Susan H. Driskill was born in 1827 in Kentucky.  At the age of 17, she married James Harvey Latham on September 25, 1844 in Clarksville, Tennessee.  They settled in Todd County, Kentucky, where they lived at the time the 1850 census was taken. Sometime between 1854 and 1856, the Lathams moved to Greeneville, Muhlenberg County, Kentucky.

James and Susan had nine children; seven of them survived childhood.  Two year-old Cordelia and baby Stephen, just 11 days old, died from scarlet fever in 1856. James and Susan's youngest child, Harvey Edward Latham, was born less than a month before his father was mustered in with his regiment on October 10, 1861.

It is doubtful that James Harvey Latham ever saw his wife or children again -- he died less than a year later. On the day of his death, he was quickly buried at the Nashville City Cemetery, then was later re-interred at the Nashville National Cemetery.  It does not seem likely that Susan would have been able to visit her husband's grave.  She had young children to care for, Nashville was over 100 miles away, and wartime made it unsafe to travel.

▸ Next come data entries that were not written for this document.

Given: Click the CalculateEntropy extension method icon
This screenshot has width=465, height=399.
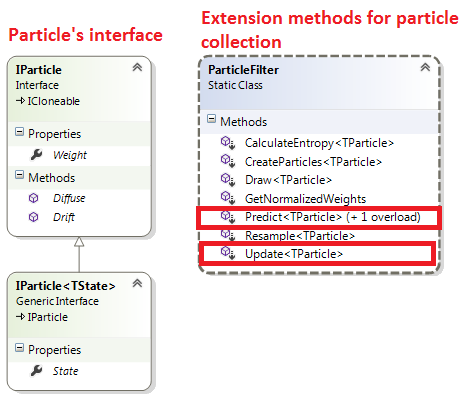Looking at the screenshot, I should pyautogui.click(x=228, y=143).
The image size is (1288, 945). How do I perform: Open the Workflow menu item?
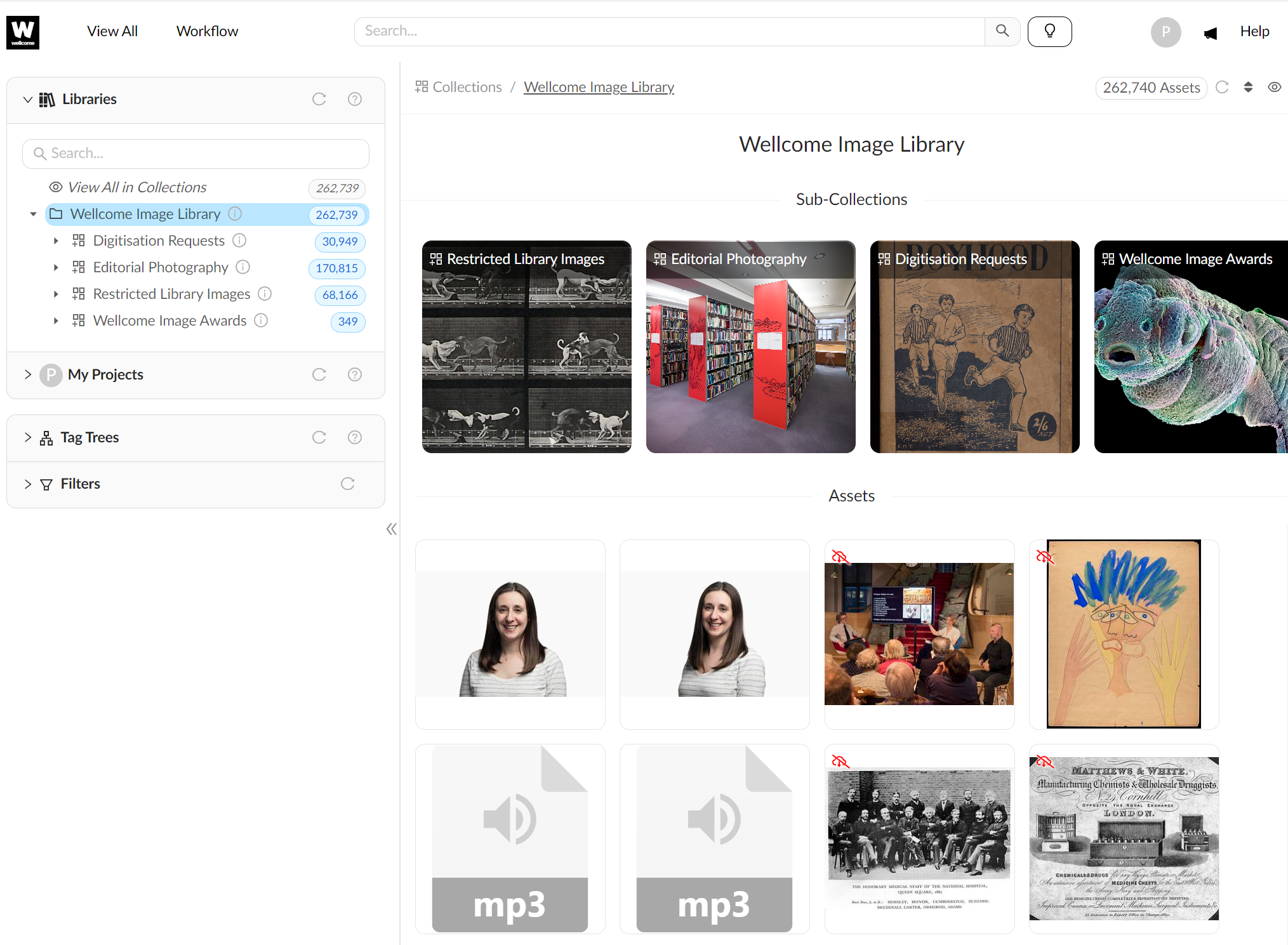207,31
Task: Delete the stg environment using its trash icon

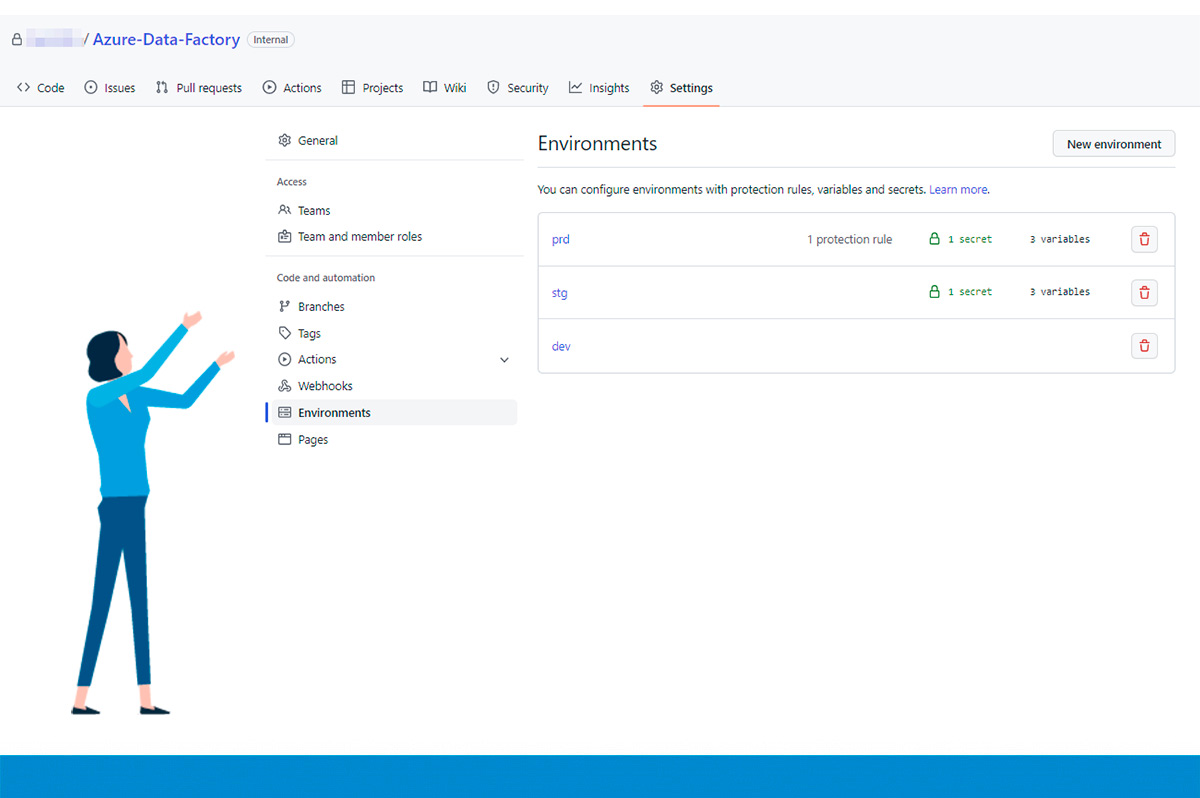Action: 1144,292
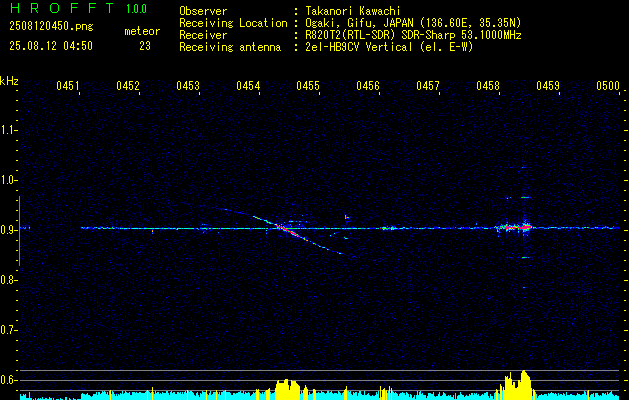This screenshot has height=400, width=629.
Task: Click the strong red echo burst near 0458
Action: (515, 227)
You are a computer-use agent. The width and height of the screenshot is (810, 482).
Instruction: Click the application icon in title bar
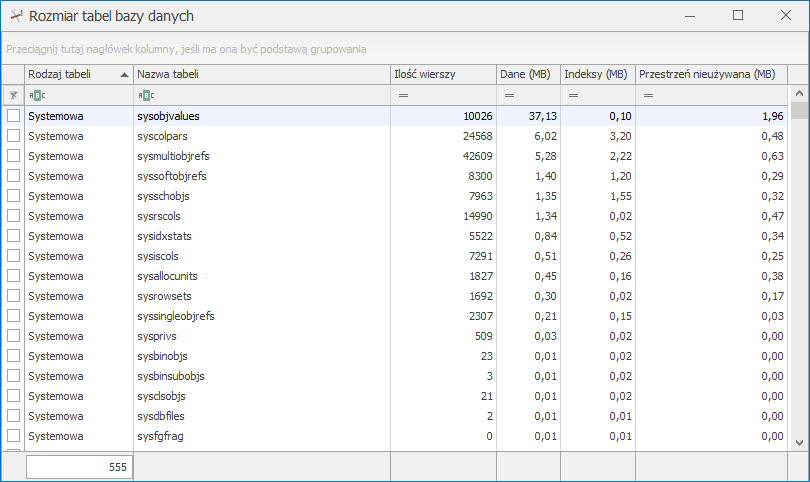point(15,16)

At the start of the Civil War, Kentucky was one of the neutral "border states", split in two over the issues of slavery and seccession.  Since it was a strategically important stronghold to both the North and South, Kentucky saw many fierce battles, many of them not far from where the Lathams lived. Perhaps this explains why Susan Latham and her seven childen moved to Hamilton County, Illinois between 1863 and 1864.

On October 12, 1864, Susan married Edmund Hawthorn, a widower, in Hamilton County.  She was 37; he was 51.  Edmund became the guardian for Susan's younger children, and his signature appears on the marriage license for my third great grandfather, John Wesley Latham.  Edmund and Susan had one daughter, Ida, who was born on June 13, 1867.  Susan's three oldest children (George, John, and Sophronia) were married and lived nearby -- and Susan now had three grandchildren.

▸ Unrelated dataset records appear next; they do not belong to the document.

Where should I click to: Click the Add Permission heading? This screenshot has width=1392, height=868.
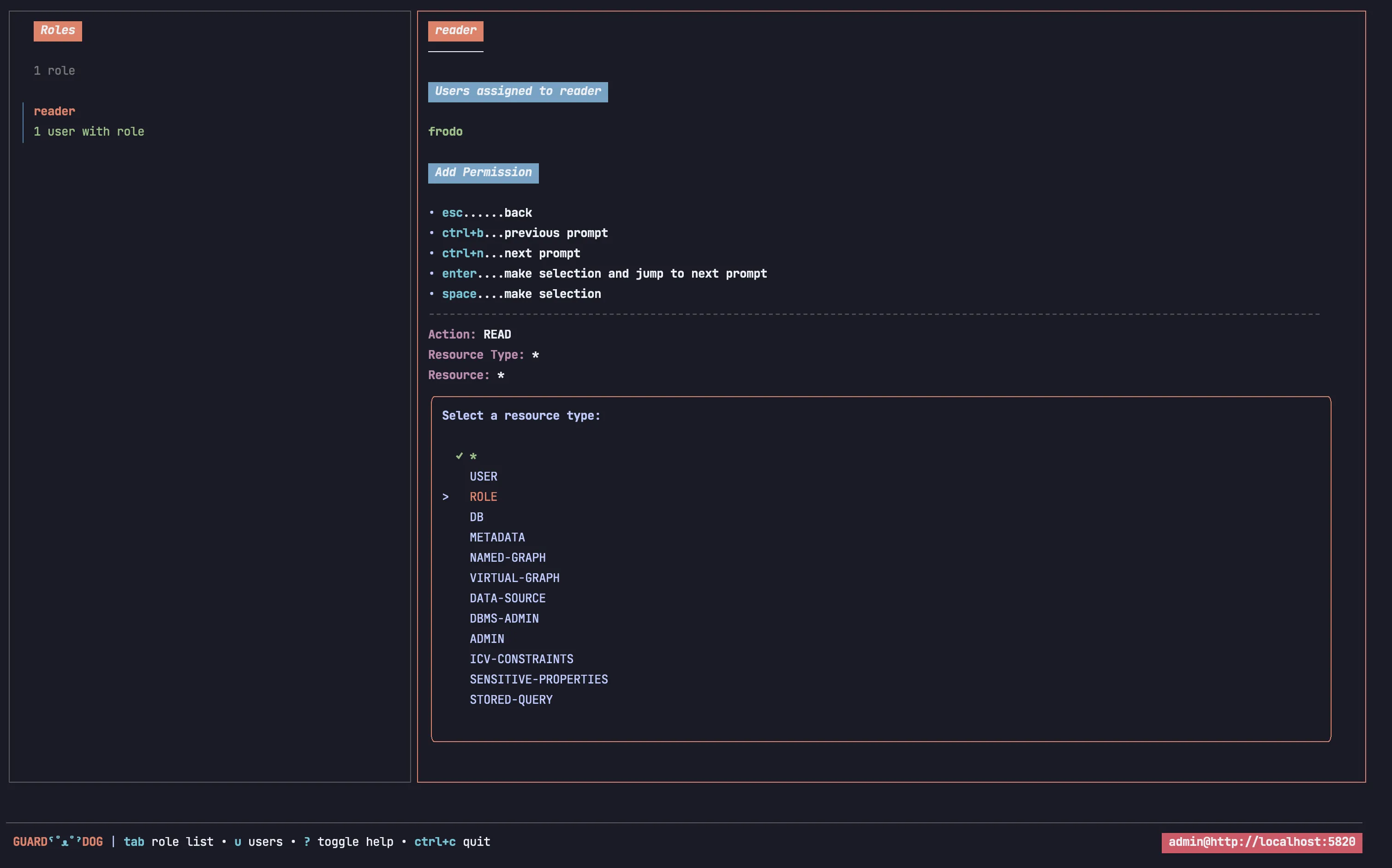tap(483, 173)
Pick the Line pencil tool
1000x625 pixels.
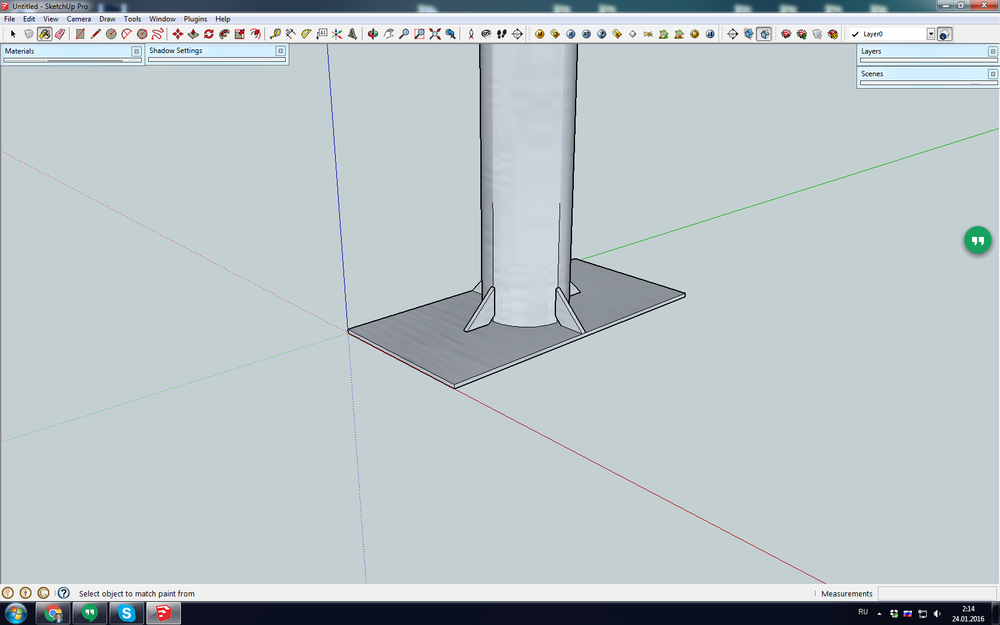pyautogui.click(x=96, y=34)
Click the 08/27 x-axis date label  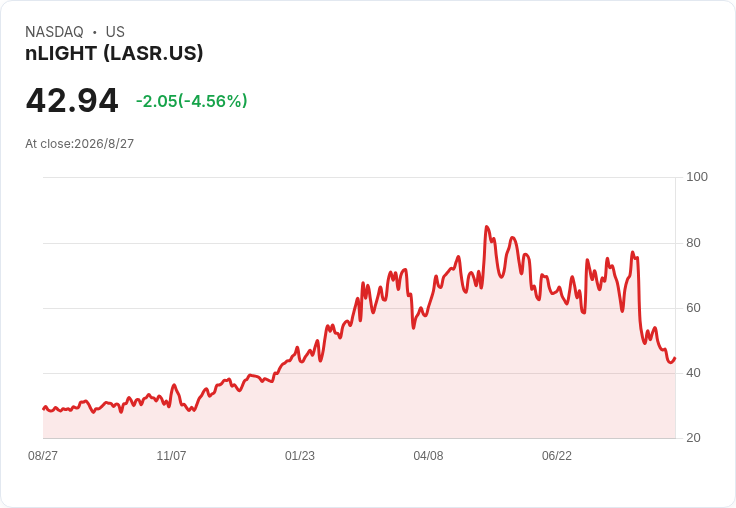coord(43,455)
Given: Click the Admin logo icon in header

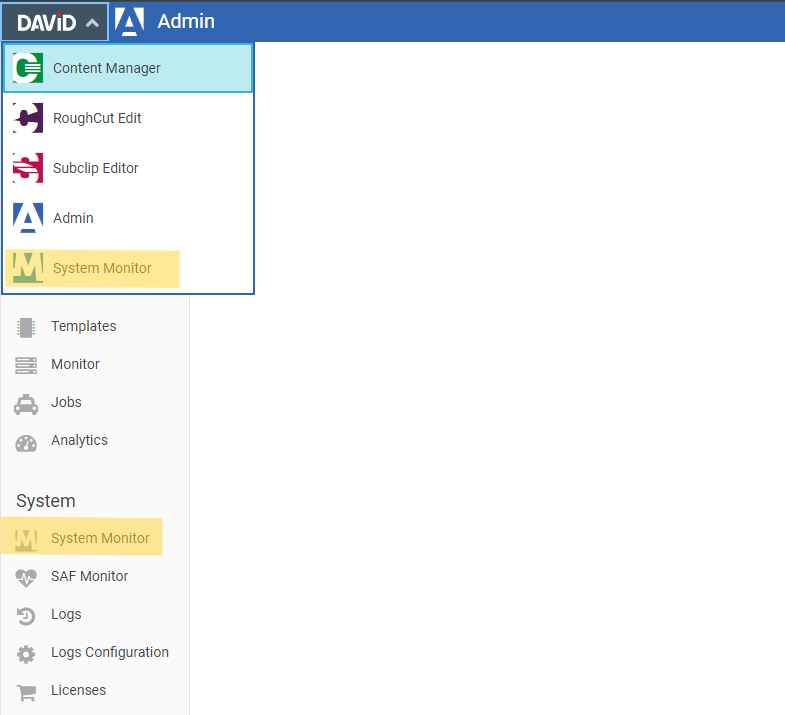Looking at the screenshot, I should point(129,22).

Then, on November 20, 1869, Edmund Hawthorn died in Logansport, Illinois.  Susan was widowed twice by the time she was 42 years old.  But what happened to Susan after Edmund Hawthorn died? Unfortunately, I don't know.  Susan Hawthorn appears in the 1870 census with her four youngest children, but I haven't been able to find her in any records after that.  Perhaps she married a third time, or maybe she died before the 1880 census was taken.

Recently, I was able to connect with a cousin partly because of this blog!  She read my post on James Harvey Latham and visited his grave in Nashville a few weeks ago.  I have wanted to visit his grave myself for a long time, and it would be even more meaningful now that I know about Susan.